真に根源的な問題は、淡々と語られなければならない。抑制された言葉遣いで淡々と語られるからこそ、心の奥の奥まで染みこんでくる。
『日の名残り』の執事も、淡々としているからこそ、その思いの深さに震えるほど共感できた。
カズオ・イシグロは大好きな作家なのに、どうして刊行されてから10年も経つまで、この作品を知らずに来てしまったのかと悔やまれる。そして、自分がこの10年の間行ってきたことや思索してきたことが、この作品を知らなかったがために、コアの部分で隙ができていたようにも思われてしまう。
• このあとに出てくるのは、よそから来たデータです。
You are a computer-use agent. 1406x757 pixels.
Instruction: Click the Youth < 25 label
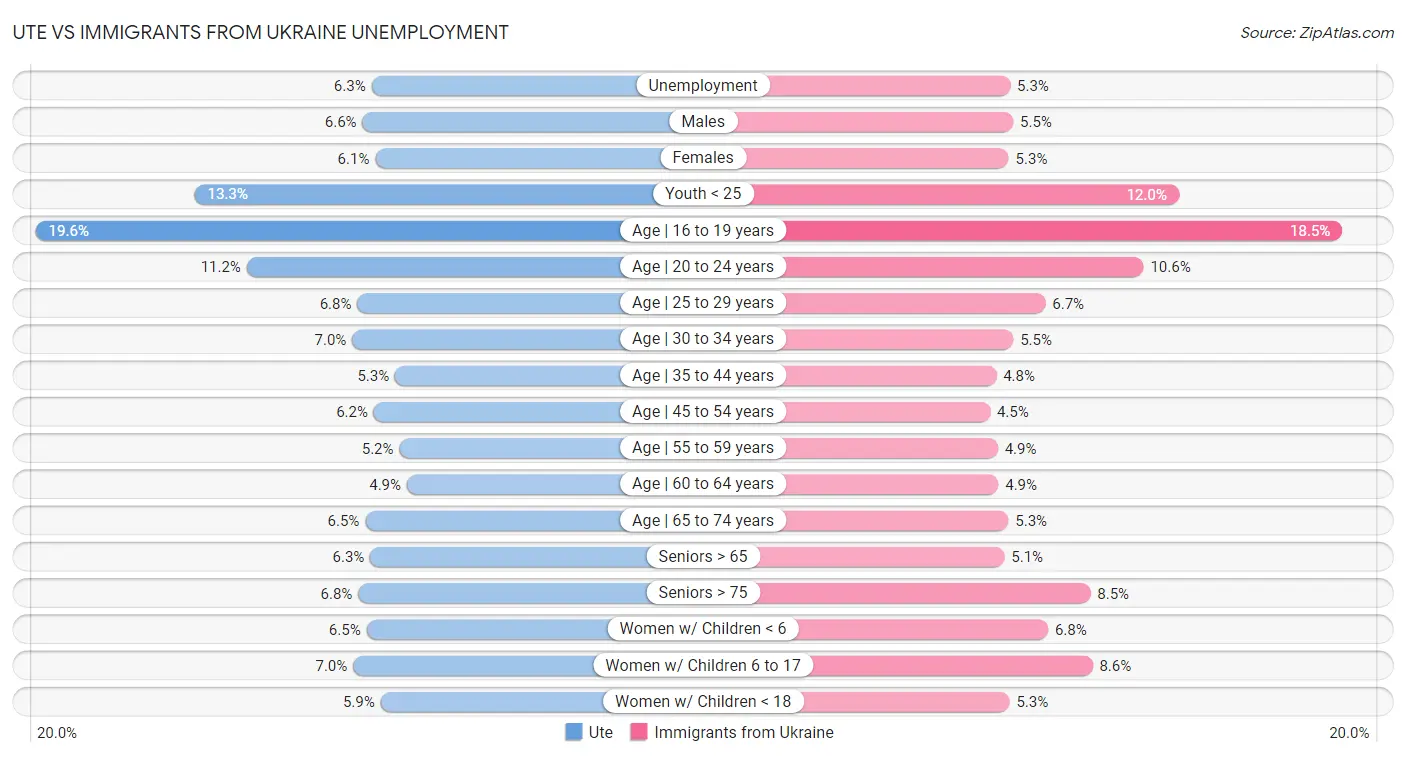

感情が動かされることが「感動的」なら、この作品は「心動的」だ。心が動かされるということは、快か不快かとか可哀想とかやるせないとか、感情にまつわることをすべて超えている。だけど、涙が止まらない。
映画にもなり、DVDも出でいるけれど、これは先入観なしに、紹介文も読まずにいきなり読みはじめたほうがいい。
今、誰もが声高に自己主張し、それぞれの正義を説いたり、行動を促そうとするけれど、物事が重要であれば重要であるほど、感情を抑え、自らを客観的に観て、そして言葉を選んで淡々と語らなければならないということを思い出したほうがいい。
右だか左だか、原発推進だか反原発だか、誰が悪いだか誰が悪くないだか、そんなことを騒ぎ立てる前に、この本を読んで根源的なことを考えたほうがいい。そして、落ち着いて、世界を見回し、そこから冷静に抑制的に語り合うべきだ。